How to complete this task
Please write out all the entries exactly, without the pictures.

Entries provided

BEGIN

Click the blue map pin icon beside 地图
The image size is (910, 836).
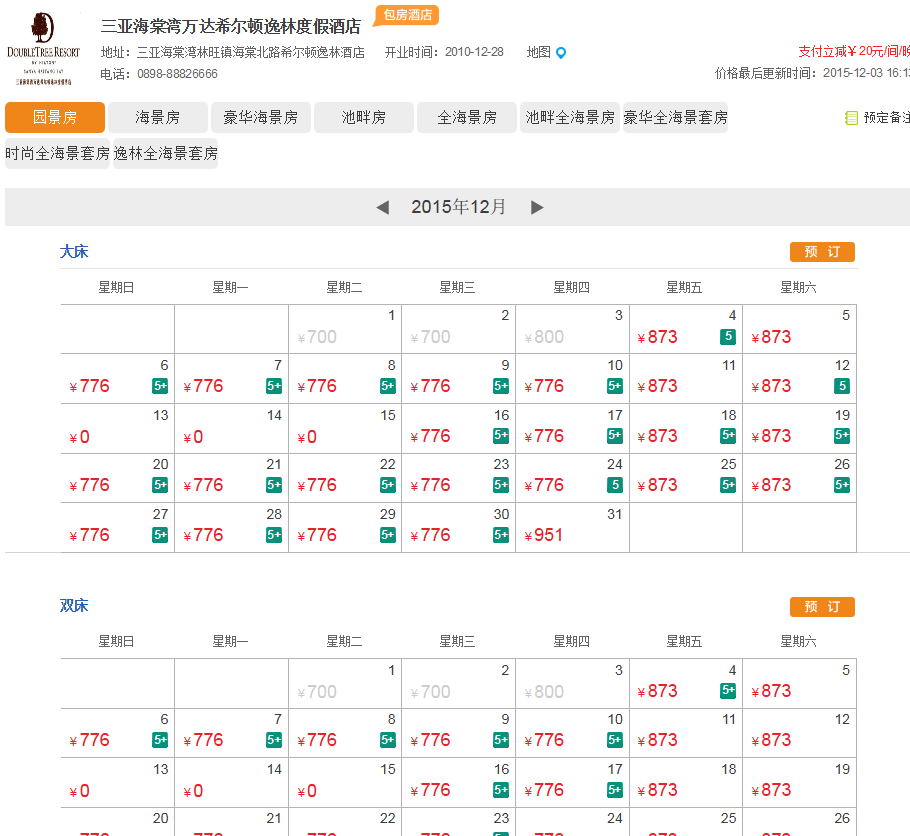(x=559, y=53)
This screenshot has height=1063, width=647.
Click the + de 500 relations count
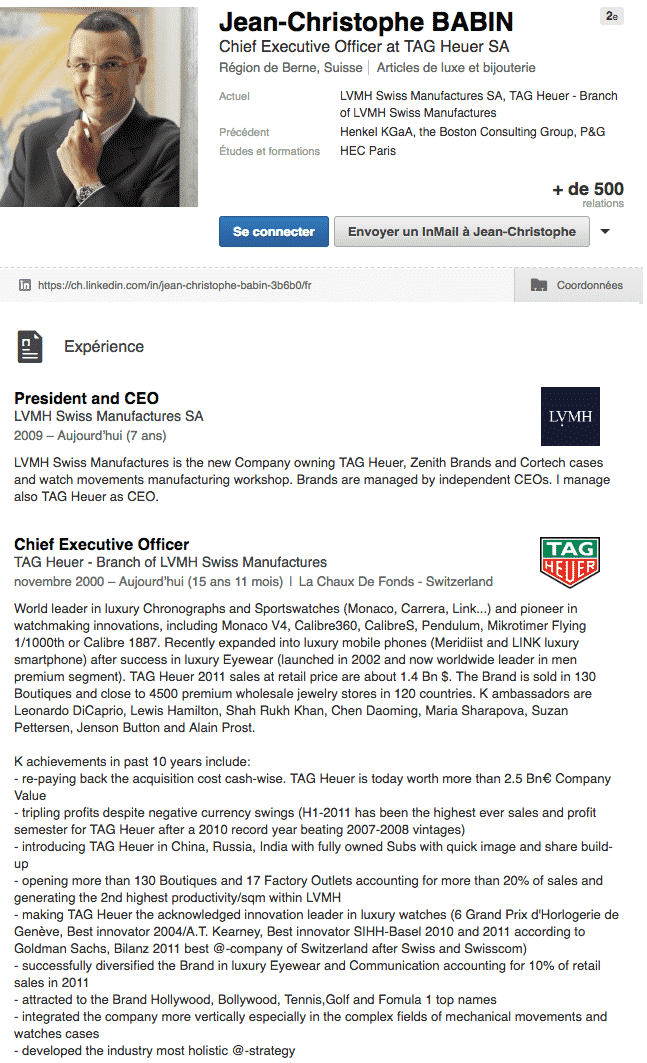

END

Answer box
Click the blue map pin icon beside 地图
The image size is (910, 836).
(x=559, y=53)
This screenshot has height=1063, width=647.
Click the + de 500 relations count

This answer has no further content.